Site‐Selective Pyridine C−H Alkylation with Alcohols and Thiols via Single‐Electron Transfer of Frustrated Lewis Pairs

A unified strategy for the deoxygenative or desulfurative pyridylation of various alcohols and thiols has been developed through a single‐electron transfer (SET) process of frustrated Lewis pairs (FLPs) derived from pyridinium salts and PtBu3. Mechanistic studies revealed that N‐amidopyridinium salts serve as effective Lewis acids for the formation of FLPs with PtBu3, and the generated phosphine radical cation ionically couples with the in situ generated xanthate, eventually affording the alkyl radical through facile β‐scission under photocatalyst‐free conditions.

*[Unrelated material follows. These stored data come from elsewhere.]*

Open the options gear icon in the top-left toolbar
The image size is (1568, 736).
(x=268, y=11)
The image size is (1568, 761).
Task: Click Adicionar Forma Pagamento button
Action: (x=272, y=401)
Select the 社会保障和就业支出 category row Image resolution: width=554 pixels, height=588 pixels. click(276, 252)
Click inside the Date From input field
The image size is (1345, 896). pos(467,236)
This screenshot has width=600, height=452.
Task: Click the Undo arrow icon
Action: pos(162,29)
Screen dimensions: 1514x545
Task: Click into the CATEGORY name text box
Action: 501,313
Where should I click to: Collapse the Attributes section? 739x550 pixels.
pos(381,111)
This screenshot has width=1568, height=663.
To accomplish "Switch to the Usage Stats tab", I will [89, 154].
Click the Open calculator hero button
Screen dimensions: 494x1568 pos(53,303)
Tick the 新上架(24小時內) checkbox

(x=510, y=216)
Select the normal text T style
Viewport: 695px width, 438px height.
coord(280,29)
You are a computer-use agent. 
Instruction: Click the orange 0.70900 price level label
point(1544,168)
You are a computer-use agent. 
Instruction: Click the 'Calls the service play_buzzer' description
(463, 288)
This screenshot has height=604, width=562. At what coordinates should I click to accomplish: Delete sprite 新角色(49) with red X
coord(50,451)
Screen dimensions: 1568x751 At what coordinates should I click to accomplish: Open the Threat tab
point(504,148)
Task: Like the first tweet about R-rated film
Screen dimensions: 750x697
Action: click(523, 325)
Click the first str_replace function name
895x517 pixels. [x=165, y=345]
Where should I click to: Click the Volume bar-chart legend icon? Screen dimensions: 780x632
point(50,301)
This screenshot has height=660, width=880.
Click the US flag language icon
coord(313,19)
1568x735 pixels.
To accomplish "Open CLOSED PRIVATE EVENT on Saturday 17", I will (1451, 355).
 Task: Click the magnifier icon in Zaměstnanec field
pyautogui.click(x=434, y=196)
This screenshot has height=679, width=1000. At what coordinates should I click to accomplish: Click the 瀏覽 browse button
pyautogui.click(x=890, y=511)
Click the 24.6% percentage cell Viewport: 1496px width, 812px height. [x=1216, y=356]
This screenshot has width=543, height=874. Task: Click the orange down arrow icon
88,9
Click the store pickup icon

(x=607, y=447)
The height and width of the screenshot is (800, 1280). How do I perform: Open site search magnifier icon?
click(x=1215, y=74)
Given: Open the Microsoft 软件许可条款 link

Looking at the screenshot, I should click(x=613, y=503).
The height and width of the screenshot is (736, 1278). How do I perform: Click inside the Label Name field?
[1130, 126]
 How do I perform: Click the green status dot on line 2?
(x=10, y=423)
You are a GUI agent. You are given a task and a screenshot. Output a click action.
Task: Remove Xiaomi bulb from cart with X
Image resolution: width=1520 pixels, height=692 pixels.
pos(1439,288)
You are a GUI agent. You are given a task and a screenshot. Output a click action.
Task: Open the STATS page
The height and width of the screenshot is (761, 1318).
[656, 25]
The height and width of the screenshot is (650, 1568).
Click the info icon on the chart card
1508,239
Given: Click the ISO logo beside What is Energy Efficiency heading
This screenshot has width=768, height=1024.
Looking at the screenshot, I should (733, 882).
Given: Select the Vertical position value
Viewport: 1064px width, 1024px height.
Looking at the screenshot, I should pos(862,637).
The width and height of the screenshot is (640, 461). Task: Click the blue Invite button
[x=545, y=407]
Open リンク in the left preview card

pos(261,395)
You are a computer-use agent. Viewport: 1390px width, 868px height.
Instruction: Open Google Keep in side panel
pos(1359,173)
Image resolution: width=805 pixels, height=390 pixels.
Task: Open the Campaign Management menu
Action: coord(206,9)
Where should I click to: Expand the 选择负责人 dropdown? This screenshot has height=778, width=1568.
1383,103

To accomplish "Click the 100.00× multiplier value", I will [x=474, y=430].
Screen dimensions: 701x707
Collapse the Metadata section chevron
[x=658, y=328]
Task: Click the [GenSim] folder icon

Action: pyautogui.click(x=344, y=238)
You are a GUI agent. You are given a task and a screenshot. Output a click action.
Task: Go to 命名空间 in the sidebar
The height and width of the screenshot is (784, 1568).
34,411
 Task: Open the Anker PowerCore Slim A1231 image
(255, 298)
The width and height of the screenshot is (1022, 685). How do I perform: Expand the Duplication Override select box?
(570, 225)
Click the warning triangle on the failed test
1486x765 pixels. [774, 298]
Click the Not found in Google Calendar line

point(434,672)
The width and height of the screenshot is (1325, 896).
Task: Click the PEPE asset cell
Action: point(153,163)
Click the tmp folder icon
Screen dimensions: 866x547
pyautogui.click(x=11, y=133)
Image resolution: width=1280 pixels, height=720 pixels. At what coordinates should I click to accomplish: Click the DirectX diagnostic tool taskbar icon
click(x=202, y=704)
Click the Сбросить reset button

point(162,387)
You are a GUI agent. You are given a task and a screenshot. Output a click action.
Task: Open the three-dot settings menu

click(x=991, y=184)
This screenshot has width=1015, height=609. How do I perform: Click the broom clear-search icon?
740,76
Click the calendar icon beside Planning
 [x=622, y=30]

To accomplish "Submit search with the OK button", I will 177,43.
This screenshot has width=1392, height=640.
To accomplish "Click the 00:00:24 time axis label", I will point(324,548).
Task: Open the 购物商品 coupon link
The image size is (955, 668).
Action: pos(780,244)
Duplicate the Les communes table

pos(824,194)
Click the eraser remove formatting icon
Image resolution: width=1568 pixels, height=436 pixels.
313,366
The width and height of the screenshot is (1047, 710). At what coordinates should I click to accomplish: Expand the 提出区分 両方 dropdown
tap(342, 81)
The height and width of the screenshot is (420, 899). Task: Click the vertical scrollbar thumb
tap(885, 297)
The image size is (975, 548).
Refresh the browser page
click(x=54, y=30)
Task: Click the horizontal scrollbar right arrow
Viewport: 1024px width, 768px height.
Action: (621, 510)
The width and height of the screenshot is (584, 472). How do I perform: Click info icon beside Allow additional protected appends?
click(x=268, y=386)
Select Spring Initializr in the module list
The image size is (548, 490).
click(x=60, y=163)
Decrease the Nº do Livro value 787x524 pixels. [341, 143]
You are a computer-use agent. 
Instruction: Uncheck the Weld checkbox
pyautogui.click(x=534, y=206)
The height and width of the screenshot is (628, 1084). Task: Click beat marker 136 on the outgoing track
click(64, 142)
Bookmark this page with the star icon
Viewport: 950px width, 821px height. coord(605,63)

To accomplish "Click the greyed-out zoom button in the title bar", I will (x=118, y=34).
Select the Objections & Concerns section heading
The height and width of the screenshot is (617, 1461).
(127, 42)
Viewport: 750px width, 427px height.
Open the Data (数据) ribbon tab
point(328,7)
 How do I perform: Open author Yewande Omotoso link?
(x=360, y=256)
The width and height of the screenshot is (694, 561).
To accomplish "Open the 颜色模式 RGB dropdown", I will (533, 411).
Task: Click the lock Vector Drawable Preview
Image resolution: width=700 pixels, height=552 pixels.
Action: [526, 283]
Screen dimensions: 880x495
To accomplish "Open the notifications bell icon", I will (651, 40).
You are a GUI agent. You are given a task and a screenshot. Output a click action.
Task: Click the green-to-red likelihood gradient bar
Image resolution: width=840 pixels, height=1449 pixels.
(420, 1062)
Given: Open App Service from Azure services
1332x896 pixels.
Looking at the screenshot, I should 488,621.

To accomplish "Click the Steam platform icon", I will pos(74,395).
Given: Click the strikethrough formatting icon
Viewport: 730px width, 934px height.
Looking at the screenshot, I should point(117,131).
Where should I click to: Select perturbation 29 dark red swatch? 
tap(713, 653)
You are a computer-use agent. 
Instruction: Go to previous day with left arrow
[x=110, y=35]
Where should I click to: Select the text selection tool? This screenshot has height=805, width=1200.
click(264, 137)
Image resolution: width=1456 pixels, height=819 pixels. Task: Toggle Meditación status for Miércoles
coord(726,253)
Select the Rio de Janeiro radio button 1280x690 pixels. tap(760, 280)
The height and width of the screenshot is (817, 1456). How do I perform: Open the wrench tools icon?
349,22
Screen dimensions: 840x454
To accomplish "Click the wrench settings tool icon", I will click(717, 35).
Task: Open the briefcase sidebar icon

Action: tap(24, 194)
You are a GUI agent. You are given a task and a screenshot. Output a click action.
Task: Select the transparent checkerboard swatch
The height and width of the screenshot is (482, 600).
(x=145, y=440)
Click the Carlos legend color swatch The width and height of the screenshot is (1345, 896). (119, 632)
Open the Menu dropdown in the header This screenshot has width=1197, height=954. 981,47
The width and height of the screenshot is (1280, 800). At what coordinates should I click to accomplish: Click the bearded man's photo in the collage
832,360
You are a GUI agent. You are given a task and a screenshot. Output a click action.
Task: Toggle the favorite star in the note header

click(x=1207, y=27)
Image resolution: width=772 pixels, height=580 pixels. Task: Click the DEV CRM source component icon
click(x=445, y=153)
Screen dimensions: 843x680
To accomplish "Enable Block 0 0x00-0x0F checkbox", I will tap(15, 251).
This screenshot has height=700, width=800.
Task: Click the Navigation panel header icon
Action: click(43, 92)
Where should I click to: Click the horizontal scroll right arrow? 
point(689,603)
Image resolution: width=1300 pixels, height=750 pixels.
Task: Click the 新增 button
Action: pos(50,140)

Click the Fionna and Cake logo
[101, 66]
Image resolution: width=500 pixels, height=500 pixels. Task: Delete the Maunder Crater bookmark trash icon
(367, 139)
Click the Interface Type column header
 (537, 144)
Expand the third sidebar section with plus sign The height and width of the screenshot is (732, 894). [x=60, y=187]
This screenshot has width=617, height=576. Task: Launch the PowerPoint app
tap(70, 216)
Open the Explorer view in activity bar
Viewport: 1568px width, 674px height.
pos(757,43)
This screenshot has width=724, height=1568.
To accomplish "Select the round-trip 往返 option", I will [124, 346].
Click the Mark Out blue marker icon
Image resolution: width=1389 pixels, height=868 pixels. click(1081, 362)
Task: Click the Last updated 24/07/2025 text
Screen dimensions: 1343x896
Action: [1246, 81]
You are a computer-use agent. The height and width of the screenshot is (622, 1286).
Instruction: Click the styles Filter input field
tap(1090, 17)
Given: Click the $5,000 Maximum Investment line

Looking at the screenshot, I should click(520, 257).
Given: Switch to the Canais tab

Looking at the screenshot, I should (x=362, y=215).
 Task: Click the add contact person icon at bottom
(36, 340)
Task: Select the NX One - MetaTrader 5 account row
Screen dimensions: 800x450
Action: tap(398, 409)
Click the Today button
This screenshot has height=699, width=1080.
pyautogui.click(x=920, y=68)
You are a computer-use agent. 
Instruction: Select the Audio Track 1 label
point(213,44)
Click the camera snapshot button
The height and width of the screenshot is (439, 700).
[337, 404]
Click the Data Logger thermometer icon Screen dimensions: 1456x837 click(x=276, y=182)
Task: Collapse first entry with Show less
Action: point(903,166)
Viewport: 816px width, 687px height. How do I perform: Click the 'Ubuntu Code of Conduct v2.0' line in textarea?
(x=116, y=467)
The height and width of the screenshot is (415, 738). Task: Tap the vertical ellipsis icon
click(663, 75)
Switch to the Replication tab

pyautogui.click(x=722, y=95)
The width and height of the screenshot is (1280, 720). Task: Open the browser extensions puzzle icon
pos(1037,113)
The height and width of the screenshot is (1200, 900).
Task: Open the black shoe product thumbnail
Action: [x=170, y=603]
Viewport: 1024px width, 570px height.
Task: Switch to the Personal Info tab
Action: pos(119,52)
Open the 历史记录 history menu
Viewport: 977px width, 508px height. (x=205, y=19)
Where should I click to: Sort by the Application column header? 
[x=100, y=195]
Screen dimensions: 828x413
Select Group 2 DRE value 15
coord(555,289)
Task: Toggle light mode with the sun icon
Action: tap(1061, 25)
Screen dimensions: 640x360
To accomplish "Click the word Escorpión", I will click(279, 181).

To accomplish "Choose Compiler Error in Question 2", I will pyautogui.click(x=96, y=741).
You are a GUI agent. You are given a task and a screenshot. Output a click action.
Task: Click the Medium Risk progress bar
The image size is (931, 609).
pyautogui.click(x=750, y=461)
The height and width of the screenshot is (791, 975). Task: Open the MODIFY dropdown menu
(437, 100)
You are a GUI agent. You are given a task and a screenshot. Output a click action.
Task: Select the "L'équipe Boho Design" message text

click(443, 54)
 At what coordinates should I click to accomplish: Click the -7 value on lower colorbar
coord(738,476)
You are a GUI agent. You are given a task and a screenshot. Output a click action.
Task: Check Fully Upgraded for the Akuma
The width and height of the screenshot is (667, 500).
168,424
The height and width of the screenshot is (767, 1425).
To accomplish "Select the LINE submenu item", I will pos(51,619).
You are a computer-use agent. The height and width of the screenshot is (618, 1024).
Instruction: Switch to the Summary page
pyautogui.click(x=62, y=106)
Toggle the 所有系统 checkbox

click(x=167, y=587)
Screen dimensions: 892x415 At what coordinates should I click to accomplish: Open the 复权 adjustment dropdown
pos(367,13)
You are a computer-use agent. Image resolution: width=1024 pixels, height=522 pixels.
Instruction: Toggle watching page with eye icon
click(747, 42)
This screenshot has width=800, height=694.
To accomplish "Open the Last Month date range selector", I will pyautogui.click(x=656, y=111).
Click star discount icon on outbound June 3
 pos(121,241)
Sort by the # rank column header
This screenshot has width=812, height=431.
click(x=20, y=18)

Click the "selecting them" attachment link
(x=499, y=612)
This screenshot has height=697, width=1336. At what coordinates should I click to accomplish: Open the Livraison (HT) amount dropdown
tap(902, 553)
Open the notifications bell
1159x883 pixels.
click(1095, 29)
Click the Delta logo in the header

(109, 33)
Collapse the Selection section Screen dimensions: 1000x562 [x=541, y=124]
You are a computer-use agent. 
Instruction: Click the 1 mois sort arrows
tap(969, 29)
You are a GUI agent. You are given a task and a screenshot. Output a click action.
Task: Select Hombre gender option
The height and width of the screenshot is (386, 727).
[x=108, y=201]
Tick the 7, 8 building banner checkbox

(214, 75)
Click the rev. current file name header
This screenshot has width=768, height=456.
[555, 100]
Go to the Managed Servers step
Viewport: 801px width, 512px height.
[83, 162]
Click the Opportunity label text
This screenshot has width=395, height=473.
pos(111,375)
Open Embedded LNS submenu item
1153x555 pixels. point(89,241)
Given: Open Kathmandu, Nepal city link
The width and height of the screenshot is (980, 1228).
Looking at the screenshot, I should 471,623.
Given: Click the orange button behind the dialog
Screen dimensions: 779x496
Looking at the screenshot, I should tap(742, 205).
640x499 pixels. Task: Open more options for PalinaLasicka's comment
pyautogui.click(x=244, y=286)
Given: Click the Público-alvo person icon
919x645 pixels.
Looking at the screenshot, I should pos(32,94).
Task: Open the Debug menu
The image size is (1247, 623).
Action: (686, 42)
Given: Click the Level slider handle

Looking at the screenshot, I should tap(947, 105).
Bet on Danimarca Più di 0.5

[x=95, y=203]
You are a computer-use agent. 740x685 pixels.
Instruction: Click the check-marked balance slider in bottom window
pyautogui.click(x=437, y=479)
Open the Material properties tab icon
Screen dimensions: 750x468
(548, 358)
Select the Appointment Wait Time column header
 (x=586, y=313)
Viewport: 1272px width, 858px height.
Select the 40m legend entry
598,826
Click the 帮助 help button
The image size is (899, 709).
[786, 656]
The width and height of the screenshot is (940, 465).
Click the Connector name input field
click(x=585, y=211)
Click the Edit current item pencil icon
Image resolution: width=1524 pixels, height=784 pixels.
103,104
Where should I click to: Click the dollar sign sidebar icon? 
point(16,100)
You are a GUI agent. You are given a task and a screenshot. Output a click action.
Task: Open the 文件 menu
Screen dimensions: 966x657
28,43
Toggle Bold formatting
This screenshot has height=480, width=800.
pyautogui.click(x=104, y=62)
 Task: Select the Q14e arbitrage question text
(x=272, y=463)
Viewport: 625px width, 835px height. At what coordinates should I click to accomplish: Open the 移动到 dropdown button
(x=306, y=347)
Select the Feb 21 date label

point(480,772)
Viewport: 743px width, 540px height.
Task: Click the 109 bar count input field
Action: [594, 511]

The reaction efficiency was further accelerated by visible‐light irradiation. This method is conceptually appealing by using encounter complexes in FLP chemistry to promote SET, which provides a previously unrecognized opportunity for the selective heteroarylation of a diverse range of alcohols and thiols with various functional groups, even in complex settings under mild reaction conditions. A unified strategy for the deoxygenative or desulfurative pyridylation of various alcohols and thiols was developed through SET of FLPs derived from pyridinium salts and PtBu3. This method provides an opportunity for the selective heteroarylation of a diverse range of alcohols and thiols, and the versatility of this protocol was further demonstrated by the successful modification of pharmaceutically relevant molecules.